If you ever visited an art museum you might have noticed that a label with several lines of text is usually displayed near each work of art. These labels can tell us a lot about what we are seeing. Museums usually display the same kind of information with art shown on their websites too. Included with the sample label below is an explanation of what each line of information means.
(born 1946)—The year the artist was born. If an artist has died, his or her year of death is included too. Sometimes the artist’s nationality or the country in which he or she was born or died are included as well.
Kalounna in Frogtown— The title of the artwork. Sometimes the artist creates the title for his or her artwork, as Jamie Wyeth did for this painting. When the artist’s title isn’t known, which is very common, a museum curator (the person who helps to create and study the museum’s collection) may develop the title.

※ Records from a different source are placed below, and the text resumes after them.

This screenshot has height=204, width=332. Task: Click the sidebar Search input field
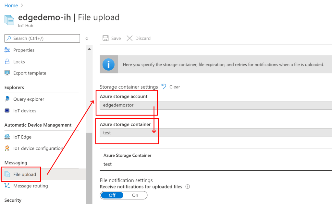42,38
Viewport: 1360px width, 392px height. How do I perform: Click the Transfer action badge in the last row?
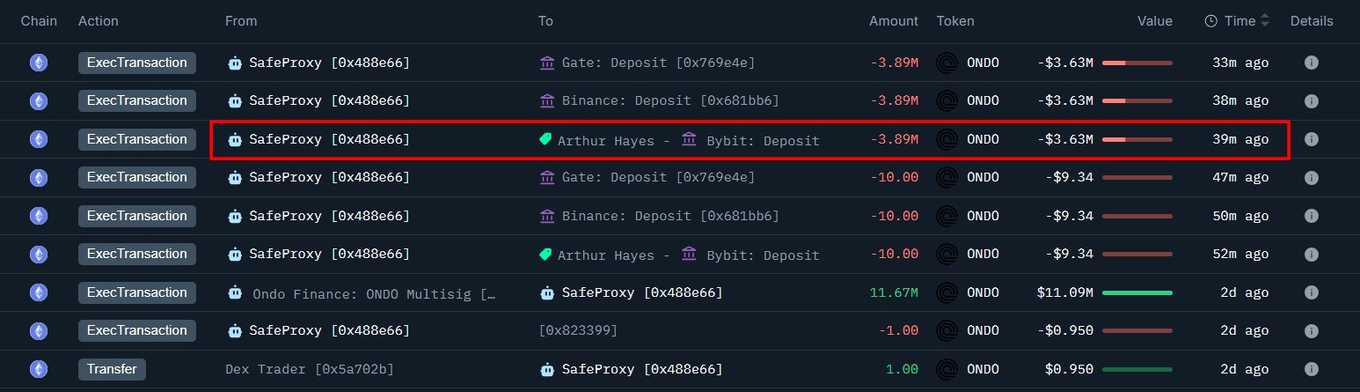[112, 369]
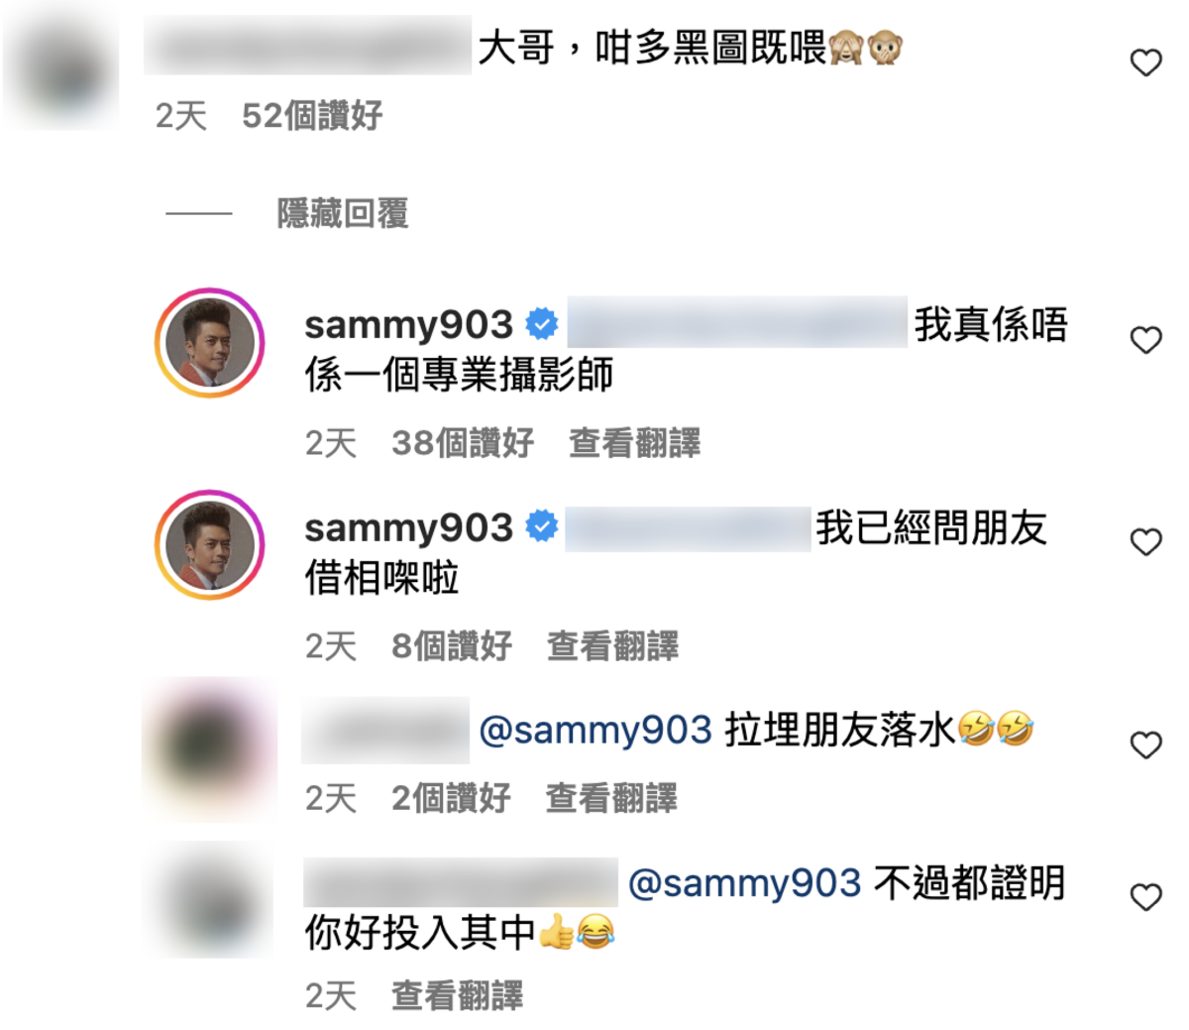
Task: Open @sammy903 mention in 不過都證明 reply
Action: tap(745, 882)
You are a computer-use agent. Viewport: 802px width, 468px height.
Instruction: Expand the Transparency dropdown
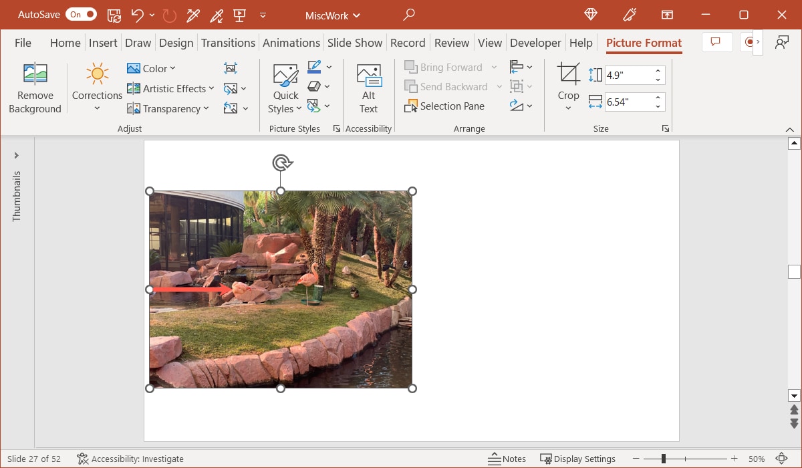pyautogui.click(x=168, y=108)
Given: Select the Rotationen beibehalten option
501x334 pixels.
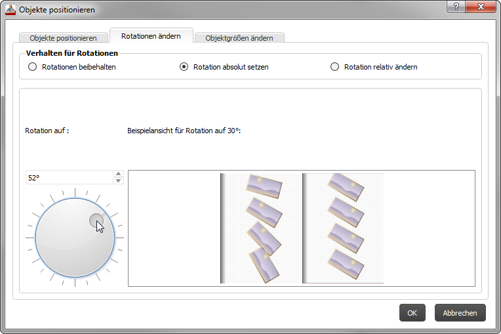Looking at the screenshot, I should pyautogui.click(x=32, y=67).
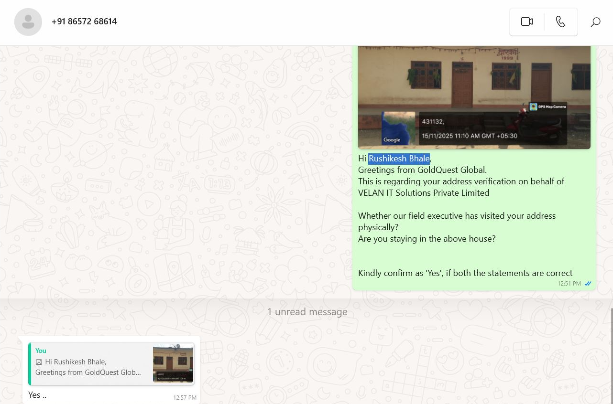Image resolution: width=613 pixels, height=404 pixels.
Task: Click the 12:57 PM timestamp on reply
Action: pyautogui.click(x=185, y=397)
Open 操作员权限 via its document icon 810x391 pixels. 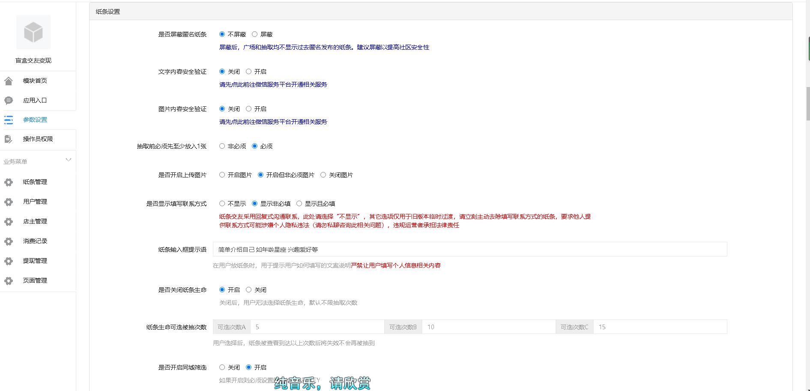click(x=9, y=139)
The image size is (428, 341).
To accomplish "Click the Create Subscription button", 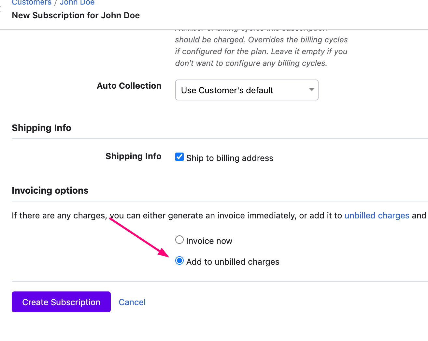I will tap(61, 302).
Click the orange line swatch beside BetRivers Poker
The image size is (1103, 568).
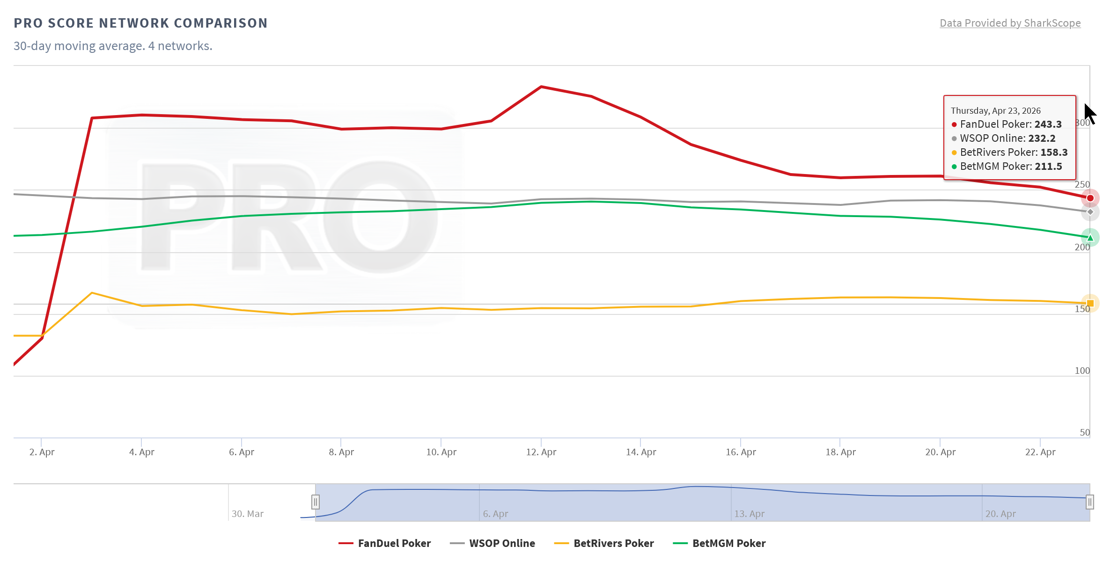click(561, 543)
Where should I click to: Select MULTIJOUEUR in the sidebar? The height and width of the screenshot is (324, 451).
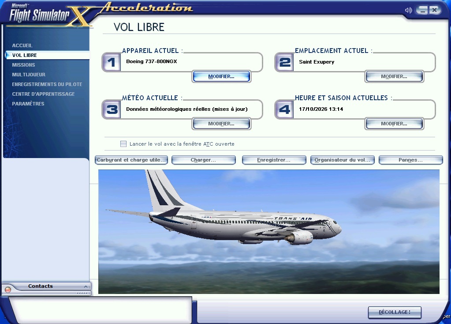(29, 75)
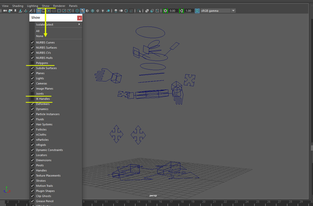Image resolution: width=313 pixels, height=206 pixels.
Task: Click All in the Show menu
Action: point(38,31)
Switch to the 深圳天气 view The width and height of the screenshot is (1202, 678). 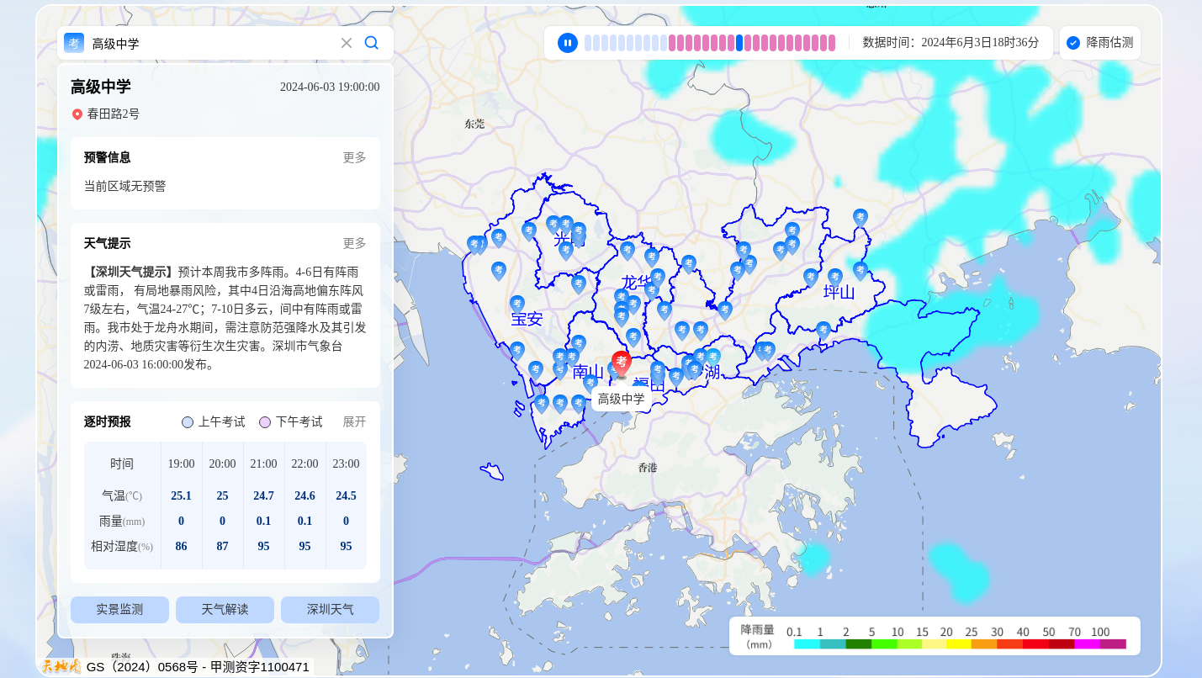(330, 609)
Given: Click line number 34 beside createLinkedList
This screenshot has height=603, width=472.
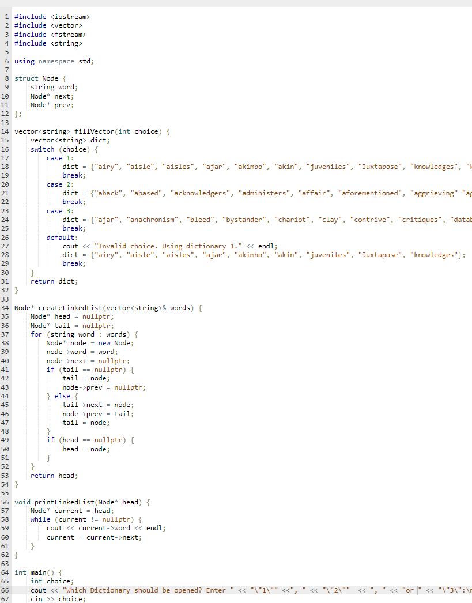Looking at the screenshot, I should [x=5, y=307].
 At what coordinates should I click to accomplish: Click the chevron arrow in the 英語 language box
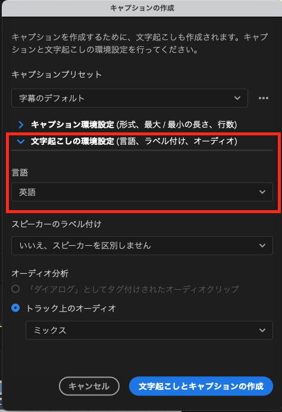(x=262, y=192)
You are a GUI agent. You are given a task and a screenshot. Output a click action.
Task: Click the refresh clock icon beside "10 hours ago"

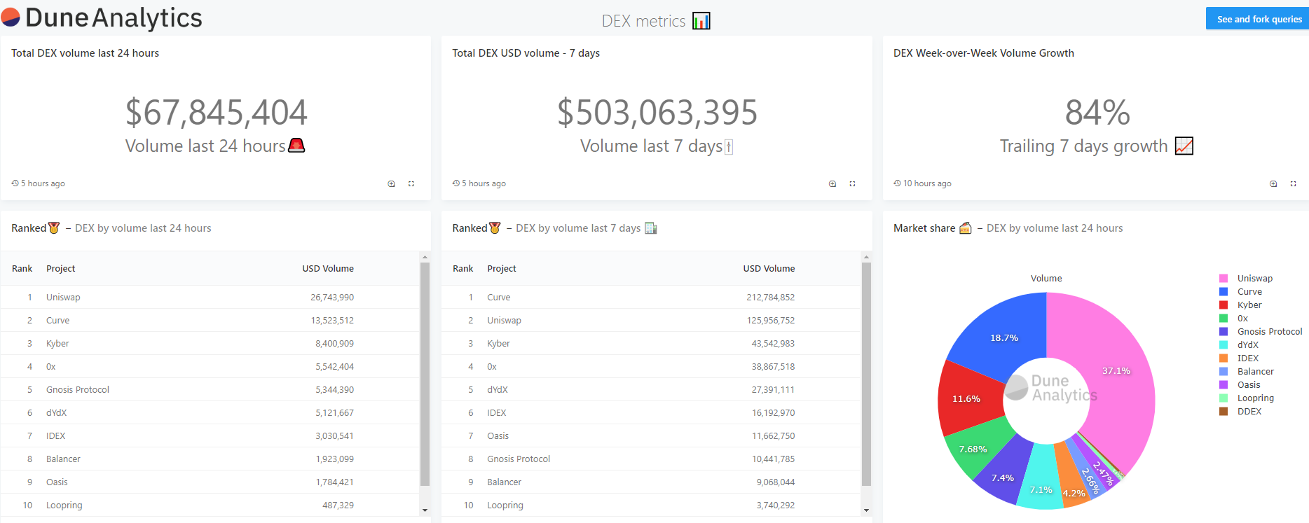(x=897, y=183)
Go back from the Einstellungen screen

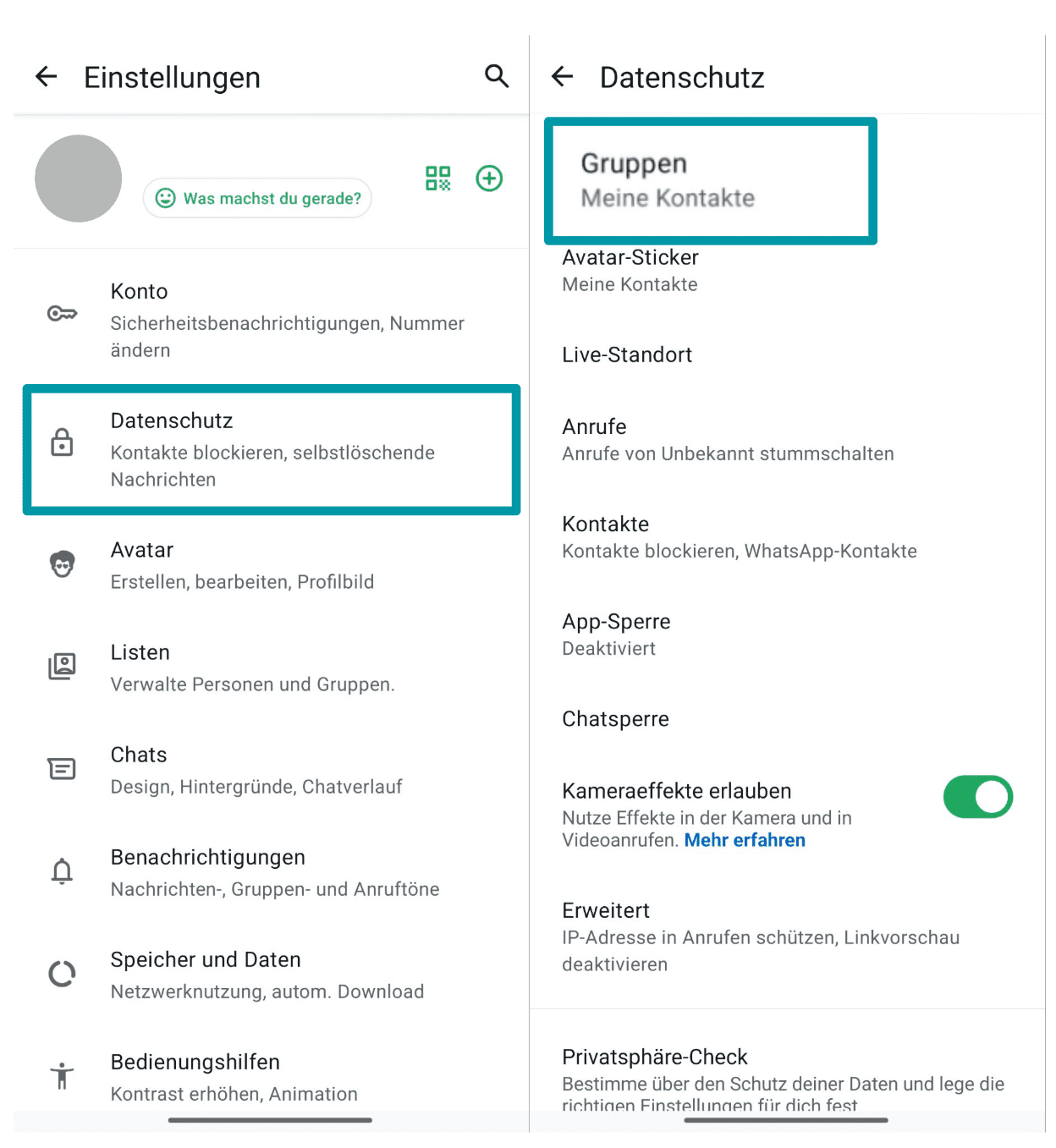pyautogui.click(x=47, y=77)
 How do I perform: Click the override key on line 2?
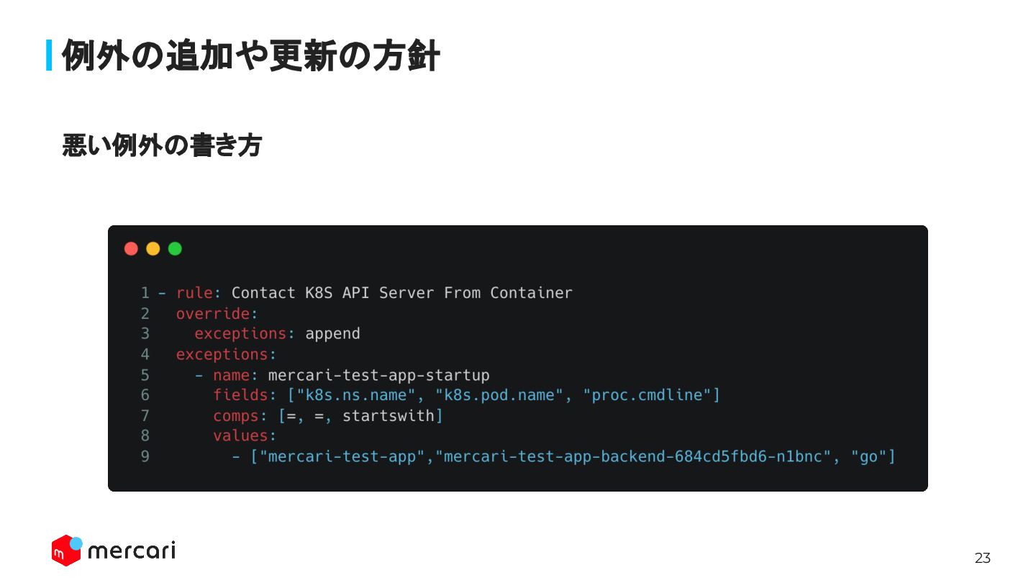(213, 314)
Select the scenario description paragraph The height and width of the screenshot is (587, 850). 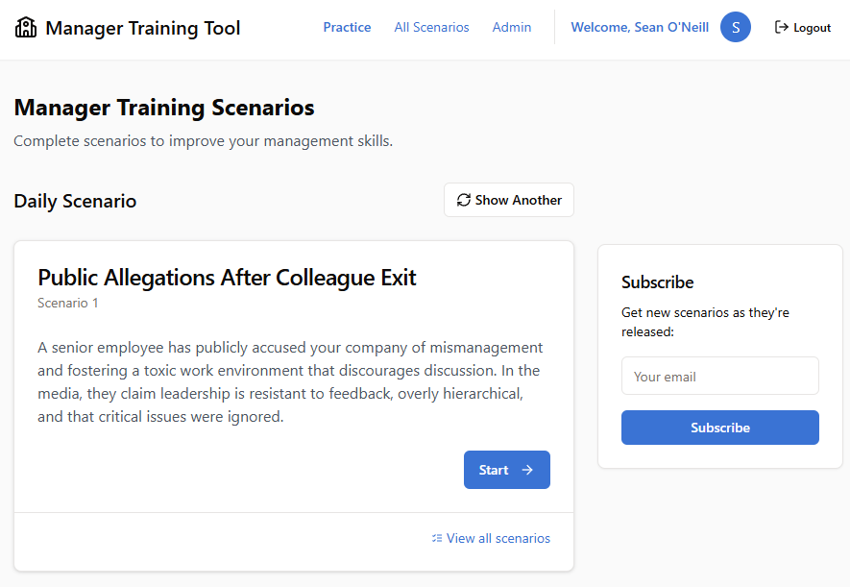pos(291,381)
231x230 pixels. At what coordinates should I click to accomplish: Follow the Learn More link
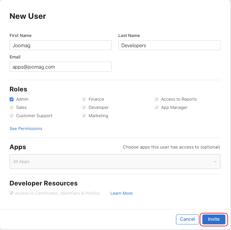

Image: 36 x 50 1/8 in. (91.4 x 127.3 cm)—The dimensions of the work of art. For paintings, the height and length are provided. For objects like sculptures, the width is included too. This information is especially helpful when looking at art on websites or in books, as it’s hard to understand the scale of an artwork without seeing it in person.
Daniel J. Terra Collection—This part of the label explains how the artwork became part of the collection that now owns it. “Daniel J. Terra Collection” tells us that the painting was owned by Daniel J. Terra before it became part of the Terra Foundation for American Art’s collection. Sometimes one person or a family will donate works of art to a museum. Other times several individuals come together to help museums purchase a work of art. An artwork may also be on loan from another museum or private collection.
1992.163—The object number (this is sometimes also called an accession number). Each work of art is given a unique number when it enters a museum collection. This number helps the museum with its record keeping. The number usually contains the year when the artwork entered the collection. In this example, the painting became part of the collection in 1992, and was the 163rd artwork to join the collection in that year.